Ursprünglich sollten die Intel Friday Night Games in der Landeshauptstadt Baden-Württembergs in Stuttgart statt finden. Jedoch nach dem Blutbad von Winnenden, wo 16 Menschen starben, wurde das „Killerspiel”-Event abgesagt. Ein Ersatzort der Veranstaltung war mit der Karlsruher Schwarzwaldhalle schnell gefunden.
Doch nun werden Proteste nicht nur aus Politik lauter, sondern auch Leser der örtlichen Zeitung zeigen die „rote Karte”. Eine Unterschriftenliste soll in Schulen und Kindergärten ausgelegt werden um das „Killerspiel”-Event zu verhindern.
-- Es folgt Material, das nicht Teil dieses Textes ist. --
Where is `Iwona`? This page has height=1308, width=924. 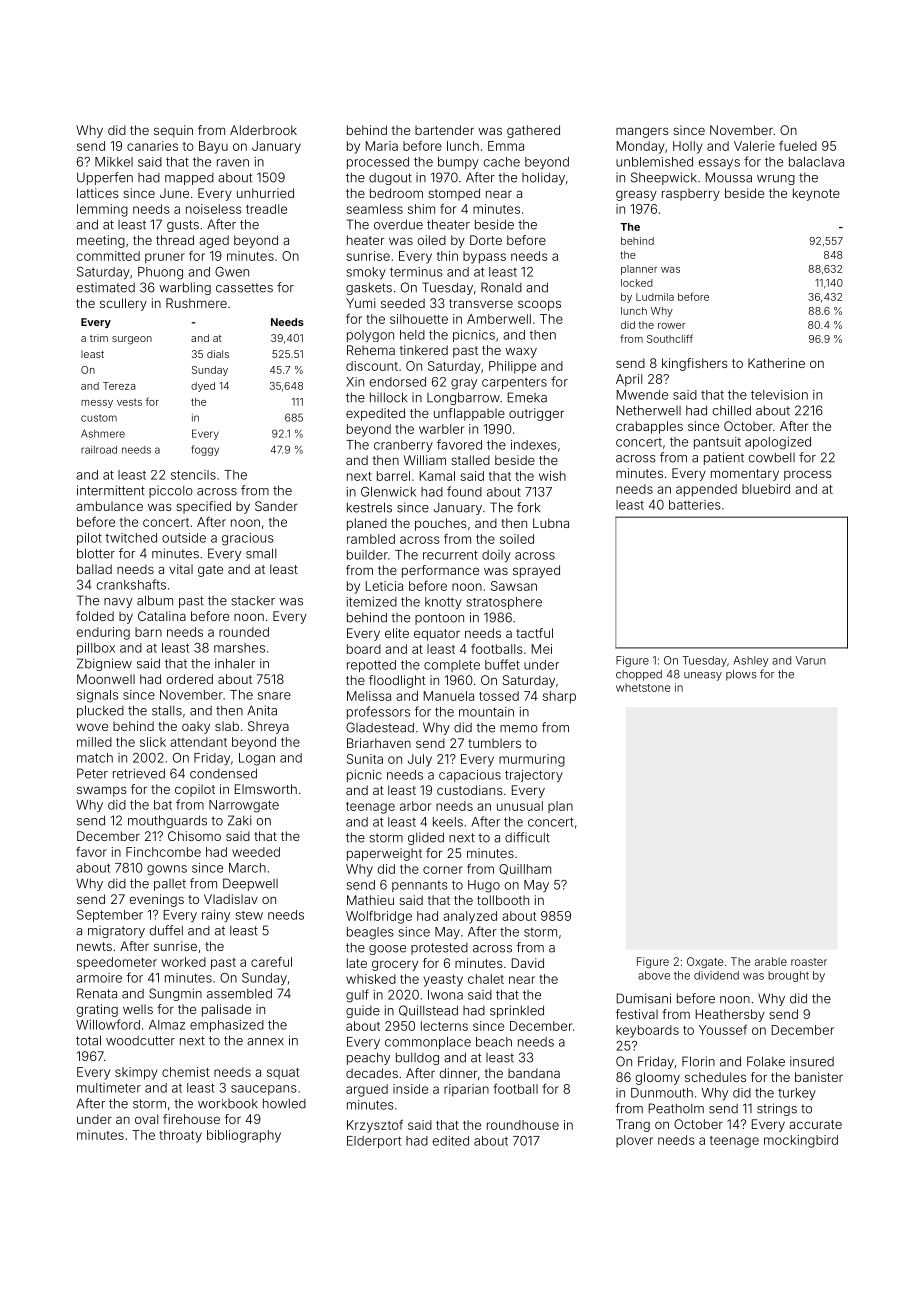
Iwona is located at coordinates (445, 995).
Martina Alberti, eine der Initiatoren der Unterschriften-Sammelaktion, möchte aus Solidarität mit den Opfern solch eine Veranstaltung in Karlsruhe nicht haben. Man beruft sich beispielsweise auf den Ulmer Hirnforscher Manfred Spitzer der davor warnt, dass „Killerspiele” gewalttätiger machen, wenn sie viel gespielt werden.
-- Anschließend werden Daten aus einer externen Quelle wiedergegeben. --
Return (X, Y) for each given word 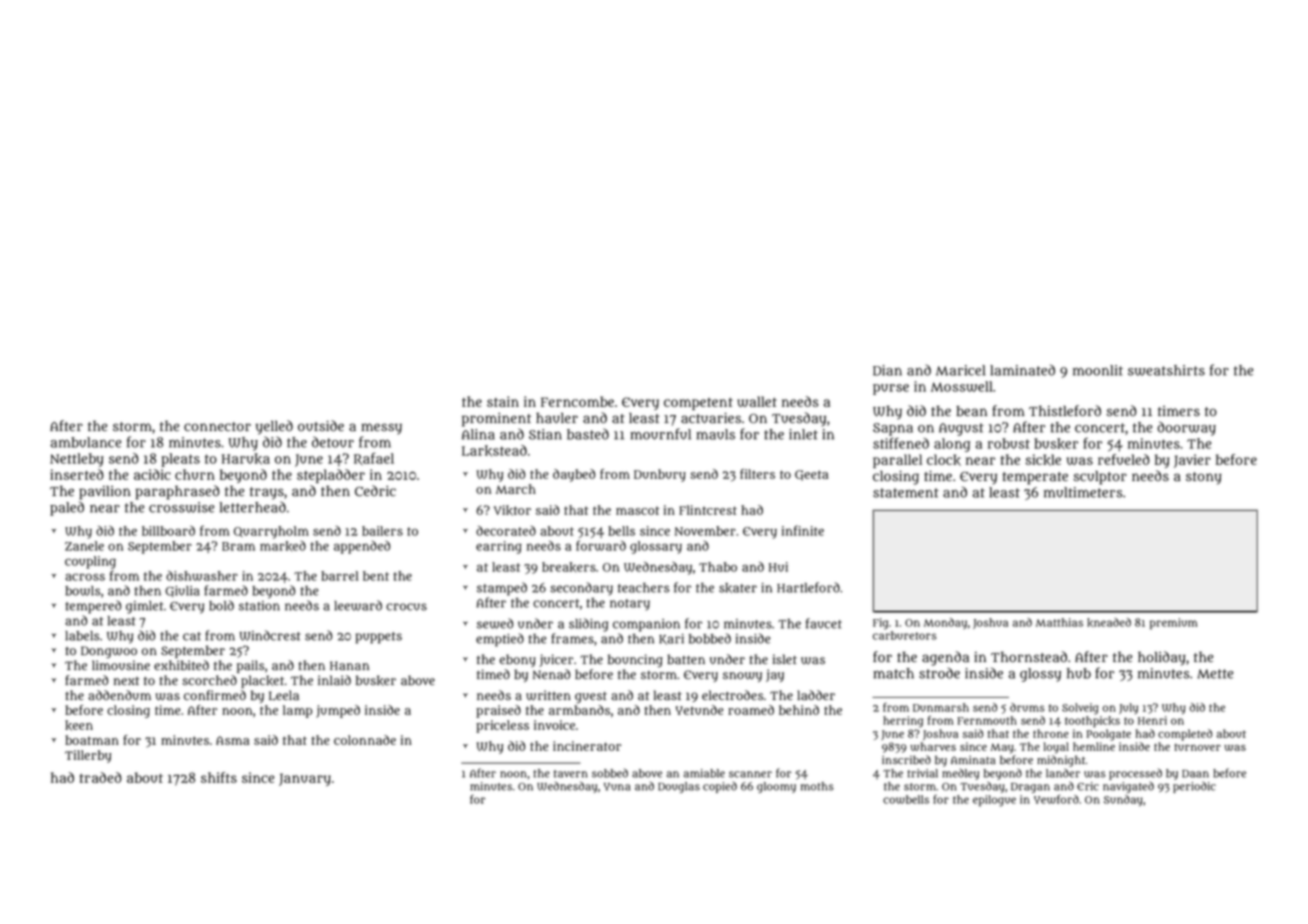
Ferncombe (577, 401)
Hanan (349, 665)
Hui (778, 567)
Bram (238, 546)
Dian (887, 370)
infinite (803, 530)
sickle (1043, 460)
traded (101, 777)
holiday (1162, 658)
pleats (180, 460)
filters (757, 474)
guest (591, 697)
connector (217, 426)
Zu Unrecht behandelt fühlen sich dagegen etwa zwei Millionen Mitglieder die zur Electronic Sports League (ESL) zählen. Matthias Flierl, vom Veranstalter Turtle Entertainment, bestätigt, dass das „Killerspiel” Counter-Strike nun mal das beliebteste Spiel in der Computerspiel Szene sei und Gewalt bei diesem „Killerspiel” ein Element sei. Ferner ist Flierl der Meinung, dass es viel mehr um sportliche Aspekte wie Teamgeist, Taktik und Schnelligkeit geht, wenn der amtierende deutsche Warcraft-3-Meister und der Vizemeister der Counter-Strike 1.6 n!faculty um entscheidende Punkte kämpfen. Wie andere ins Fußballstadion strömen, so strömen rund 1500 Teilnehmer in die Karlsruher Schwarzwaldhalle und weitere Tausende fiebern im Internet mit, was doch nur die Beliebtheit der „Killerspiele” widerspiegelt.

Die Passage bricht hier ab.